Filas del conjunto de datos:
* * * * *

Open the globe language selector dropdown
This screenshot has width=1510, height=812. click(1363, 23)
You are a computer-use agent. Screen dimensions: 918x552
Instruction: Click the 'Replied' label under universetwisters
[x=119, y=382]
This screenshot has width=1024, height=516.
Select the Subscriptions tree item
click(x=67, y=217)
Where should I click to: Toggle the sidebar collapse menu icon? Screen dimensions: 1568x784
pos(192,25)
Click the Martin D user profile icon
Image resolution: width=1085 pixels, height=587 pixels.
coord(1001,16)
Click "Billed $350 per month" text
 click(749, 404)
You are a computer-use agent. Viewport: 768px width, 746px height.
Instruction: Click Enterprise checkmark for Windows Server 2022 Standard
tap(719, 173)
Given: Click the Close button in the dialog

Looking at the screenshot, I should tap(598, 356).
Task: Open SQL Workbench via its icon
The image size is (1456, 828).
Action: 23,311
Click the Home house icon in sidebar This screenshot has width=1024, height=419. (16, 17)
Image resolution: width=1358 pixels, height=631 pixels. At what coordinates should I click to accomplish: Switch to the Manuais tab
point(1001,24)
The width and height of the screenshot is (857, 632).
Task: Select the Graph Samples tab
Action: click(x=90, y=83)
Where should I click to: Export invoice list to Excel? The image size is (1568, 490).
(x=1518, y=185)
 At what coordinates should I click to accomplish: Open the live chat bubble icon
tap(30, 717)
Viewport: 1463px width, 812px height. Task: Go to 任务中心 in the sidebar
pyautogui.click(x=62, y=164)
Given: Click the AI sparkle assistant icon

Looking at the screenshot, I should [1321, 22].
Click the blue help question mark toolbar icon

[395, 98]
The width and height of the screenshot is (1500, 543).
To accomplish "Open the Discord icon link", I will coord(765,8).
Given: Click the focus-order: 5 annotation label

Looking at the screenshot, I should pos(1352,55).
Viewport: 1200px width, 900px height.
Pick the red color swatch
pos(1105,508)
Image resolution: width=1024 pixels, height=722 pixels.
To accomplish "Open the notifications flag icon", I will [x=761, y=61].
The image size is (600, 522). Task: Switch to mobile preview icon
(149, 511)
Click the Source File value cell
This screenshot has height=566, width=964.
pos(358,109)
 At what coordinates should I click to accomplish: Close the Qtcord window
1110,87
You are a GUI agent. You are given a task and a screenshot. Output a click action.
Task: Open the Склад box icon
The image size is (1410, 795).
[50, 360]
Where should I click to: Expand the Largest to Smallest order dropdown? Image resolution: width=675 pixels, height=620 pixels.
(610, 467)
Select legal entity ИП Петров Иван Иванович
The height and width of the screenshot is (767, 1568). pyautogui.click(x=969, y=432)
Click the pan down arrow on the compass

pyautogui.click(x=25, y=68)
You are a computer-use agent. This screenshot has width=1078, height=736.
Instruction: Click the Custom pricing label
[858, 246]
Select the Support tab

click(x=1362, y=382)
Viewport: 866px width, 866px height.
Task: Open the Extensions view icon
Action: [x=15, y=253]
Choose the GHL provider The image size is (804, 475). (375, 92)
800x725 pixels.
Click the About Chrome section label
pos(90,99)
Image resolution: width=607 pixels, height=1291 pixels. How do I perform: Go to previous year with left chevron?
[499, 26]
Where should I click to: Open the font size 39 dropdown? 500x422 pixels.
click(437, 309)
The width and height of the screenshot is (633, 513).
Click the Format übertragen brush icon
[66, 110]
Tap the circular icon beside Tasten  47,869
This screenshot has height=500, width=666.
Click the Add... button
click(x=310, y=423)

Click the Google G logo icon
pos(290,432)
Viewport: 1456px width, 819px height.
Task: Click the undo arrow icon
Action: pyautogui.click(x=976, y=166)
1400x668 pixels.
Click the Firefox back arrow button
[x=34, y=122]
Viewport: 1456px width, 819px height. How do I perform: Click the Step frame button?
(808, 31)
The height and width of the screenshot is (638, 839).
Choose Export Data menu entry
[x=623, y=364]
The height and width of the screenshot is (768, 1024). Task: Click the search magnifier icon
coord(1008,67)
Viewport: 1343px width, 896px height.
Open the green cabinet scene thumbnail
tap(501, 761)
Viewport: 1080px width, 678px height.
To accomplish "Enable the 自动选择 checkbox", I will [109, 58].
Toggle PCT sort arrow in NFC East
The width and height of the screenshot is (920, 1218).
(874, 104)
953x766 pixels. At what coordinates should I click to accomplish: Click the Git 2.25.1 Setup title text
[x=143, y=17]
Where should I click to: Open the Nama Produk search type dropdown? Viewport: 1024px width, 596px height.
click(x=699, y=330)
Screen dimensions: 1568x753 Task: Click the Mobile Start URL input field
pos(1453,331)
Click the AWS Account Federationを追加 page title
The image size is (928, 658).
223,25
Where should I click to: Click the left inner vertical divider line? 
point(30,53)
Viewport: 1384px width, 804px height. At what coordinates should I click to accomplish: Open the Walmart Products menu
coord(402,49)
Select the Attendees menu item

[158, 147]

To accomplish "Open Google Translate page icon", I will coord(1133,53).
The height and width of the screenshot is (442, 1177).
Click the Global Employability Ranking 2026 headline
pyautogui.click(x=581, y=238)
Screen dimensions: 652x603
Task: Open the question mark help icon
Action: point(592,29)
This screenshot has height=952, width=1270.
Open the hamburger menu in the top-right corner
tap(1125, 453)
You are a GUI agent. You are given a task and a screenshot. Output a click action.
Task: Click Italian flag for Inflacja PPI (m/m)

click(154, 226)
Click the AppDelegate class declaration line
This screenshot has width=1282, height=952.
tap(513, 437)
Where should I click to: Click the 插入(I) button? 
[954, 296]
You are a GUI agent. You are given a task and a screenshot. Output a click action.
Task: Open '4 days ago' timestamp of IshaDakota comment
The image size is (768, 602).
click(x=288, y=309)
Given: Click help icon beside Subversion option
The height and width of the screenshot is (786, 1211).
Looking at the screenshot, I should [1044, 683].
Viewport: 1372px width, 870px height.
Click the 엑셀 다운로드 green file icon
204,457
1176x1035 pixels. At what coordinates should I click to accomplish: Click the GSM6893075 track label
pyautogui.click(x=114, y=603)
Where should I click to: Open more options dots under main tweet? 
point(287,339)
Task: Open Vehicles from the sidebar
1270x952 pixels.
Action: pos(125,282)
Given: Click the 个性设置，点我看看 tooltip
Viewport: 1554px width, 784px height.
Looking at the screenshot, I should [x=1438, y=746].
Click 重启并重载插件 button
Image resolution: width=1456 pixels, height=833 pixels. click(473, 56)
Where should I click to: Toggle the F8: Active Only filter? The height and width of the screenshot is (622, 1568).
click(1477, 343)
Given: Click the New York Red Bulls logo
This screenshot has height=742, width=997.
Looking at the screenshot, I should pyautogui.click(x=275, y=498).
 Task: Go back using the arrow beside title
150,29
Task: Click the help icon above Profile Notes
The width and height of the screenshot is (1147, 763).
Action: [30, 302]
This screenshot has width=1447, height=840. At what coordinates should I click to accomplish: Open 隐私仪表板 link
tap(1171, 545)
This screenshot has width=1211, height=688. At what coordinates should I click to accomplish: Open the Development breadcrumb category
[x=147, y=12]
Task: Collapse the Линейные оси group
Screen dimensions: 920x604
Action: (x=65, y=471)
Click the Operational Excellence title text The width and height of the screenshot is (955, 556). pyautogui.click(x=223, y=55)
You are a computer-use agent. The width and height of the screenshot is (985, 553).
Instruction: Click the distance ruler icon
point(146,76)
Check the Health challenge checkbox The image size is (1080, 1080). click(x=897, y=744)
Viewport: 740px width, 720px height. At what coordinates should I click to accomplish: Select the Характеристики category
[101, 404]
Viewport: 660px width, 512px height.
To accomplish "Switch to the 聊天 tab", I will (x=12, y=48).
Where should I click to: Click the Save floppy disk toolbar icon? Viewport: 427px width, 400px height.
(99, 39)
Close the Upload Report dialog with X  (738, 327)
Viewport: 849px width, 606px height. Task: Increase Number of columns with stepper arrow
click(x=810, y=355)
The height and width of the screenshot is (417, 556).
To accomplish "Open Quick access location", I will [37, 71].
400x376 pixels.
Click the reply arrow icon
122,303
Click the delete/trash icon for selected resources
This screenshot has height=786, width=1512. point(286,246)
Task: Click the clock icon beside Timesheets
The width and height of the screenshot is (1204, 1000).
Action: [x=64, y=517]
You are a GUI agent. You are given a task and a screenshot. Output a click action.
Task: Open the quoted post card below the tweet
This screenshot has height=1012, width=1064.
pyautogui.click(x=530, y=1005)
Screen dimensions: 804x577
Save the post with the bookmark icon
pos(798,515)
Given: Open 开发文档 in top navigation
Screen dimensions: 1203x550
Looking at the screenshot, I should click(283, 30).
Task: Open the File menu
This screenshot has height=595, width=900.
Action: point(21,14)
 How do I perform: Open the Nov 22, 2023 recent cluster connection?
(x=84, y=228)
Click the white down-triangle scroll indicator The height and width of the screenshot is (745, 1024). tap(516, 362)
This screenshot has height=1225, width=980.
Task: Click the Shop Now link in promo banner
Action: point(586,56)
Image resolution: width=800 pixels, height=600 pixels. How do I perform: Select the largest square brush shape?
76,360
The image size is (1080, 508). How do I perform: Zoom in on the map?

* * * * *

### Objetivo:
Transcribe como lista JSON de cadenas el material, desde su inicio hasta la línea que contiene "tap(30, 717)", ambas incluidas. Usa una cadena por cada línea y omite las líneas en blanco.

### Solución del ejercicio:
[
  "Open the globe language selector dropdown",
  "This screenshot has width=1510, height=812. click(1363, 23)",
  "You are a computer-use agent. Screen dimensions: 918x552",
  "Instruction: Click the 'Replied' label under universetwisters",
  "[x=119, y=382]",
  "This screenshot has width=1024, height=516.",
  "Select the Subscriptions tree item",
  "click(x=67, y=217)",
  "Where should I click to: Toggle the sidebar collapse menu icon? Screen dimensions: 1568x784",
  "pos(192,25)",
  "Click the Martin D user profile icon",
  "Image resolution: width=1085 pixels, height=587 pixels.",
  "coord(1001,16)",
  "Click \"Billed $350 per month\" text",
  " click(749, 404)",
  "You are a computer-use agent. Viewport: 768px width, 746px height.",
  "Instruction: Click Enterprise checkmark for Windows Server 2022 Standard",
  "tap(719, 173)",
  "Given: Click the Close button in the dialog",
  "Looking at the screenshot, I should tap(598, 356).",
  "Task: Open SQL Workbench via its icon",
  "The image size is (1456, 828).",
  "Action: 23,311",
  "Click the Home house icon in sidebar This screenshot has width=1024, height=419. (16, 17)",
  "Image resolution: width=1358 pixels, height=631 pixels. At what coordinates should I click to accomplish: Switch to the Manuais tab",
  "point(1001,24)",
  "The width and height of the screenshot is (857, 632).",
  "Task: Select the Graph Samples tab",
  "Action: click(x=90, y=83)",
  "Where should I click to: Export invoice list to Excel? The image size is (1568, 490).",
  "(x=1518, y=185)",
  " At what coordinates should I click to accomplish: Open the live chat bubble icon",
  "tap(30, 717)"
]